Joseph W. Thompson, MD, MPH
President & CEO
In 2014, Arkansas opted to expand Medicaid coverage to Arkansans with incomes up to 138% of the federal poverty level, as permitted by the Patient Protection and Affordable Care Act. The program was initially known formally as the Arkansas Health Care Independence Program, or informally as the “Private Option.” Through an innovative premium assistance approach authorized via a Section 1115 demonstration waiver, the state used Medicaid funds to pay for private individual qualified health plans (QHPs) offered through the Health Insurance Marketplace, although individuals who were deemed medically frail were diverted into traditional Medicaid coverage instead of Private Option coverage.

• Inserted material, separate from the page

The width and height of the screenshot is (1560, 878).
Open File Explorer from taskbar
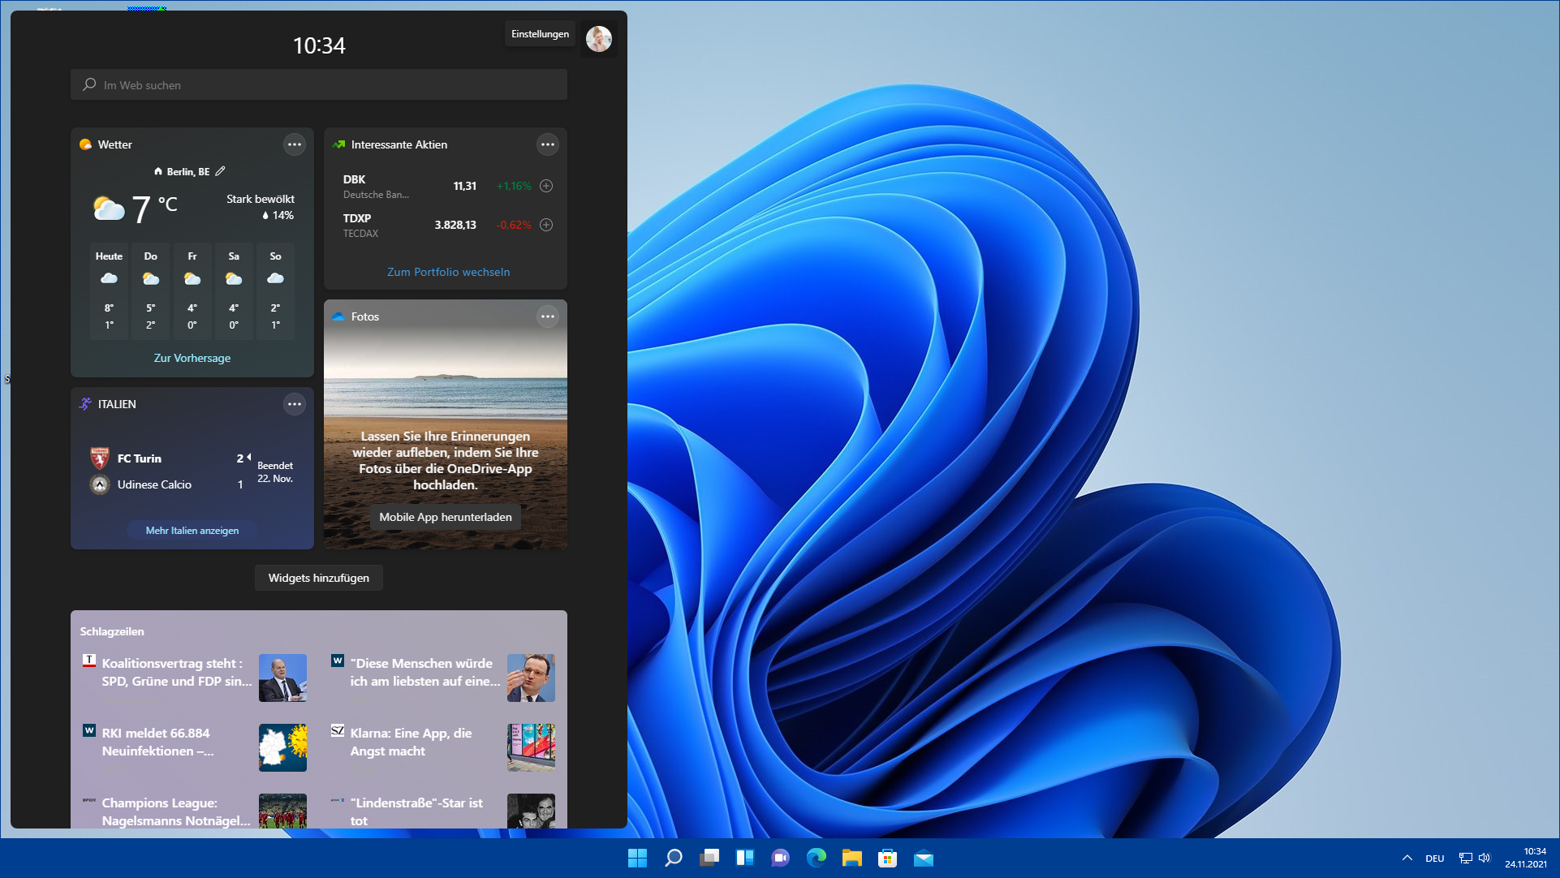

A fundamental tenet of the Arkansas Section 1115 demonstration waiver centered on the “equal access” requirement — the provision in federal Medicaid law that requires state Medicaid programs to establish provider payments to sufficiently enlist providers and offer Medicaid beneficiaries with access to care that is equal to others in the same geographic area. Prior to their work on this report, ACHI researchers observed significant differences in realized access to care (time to first contact with the health care system and emergency room utilization) and perceived access (based on survey responses) to services among traditional Medicaid and QHP enrollees.
To better understand these observed differences, a simulated patient study, or “secret shopper” survey, was undertaken to investigate whether different primary care provider access rates existed across beneficiaries with private insurance versus those with Medicaid. This report includes findings from this survey.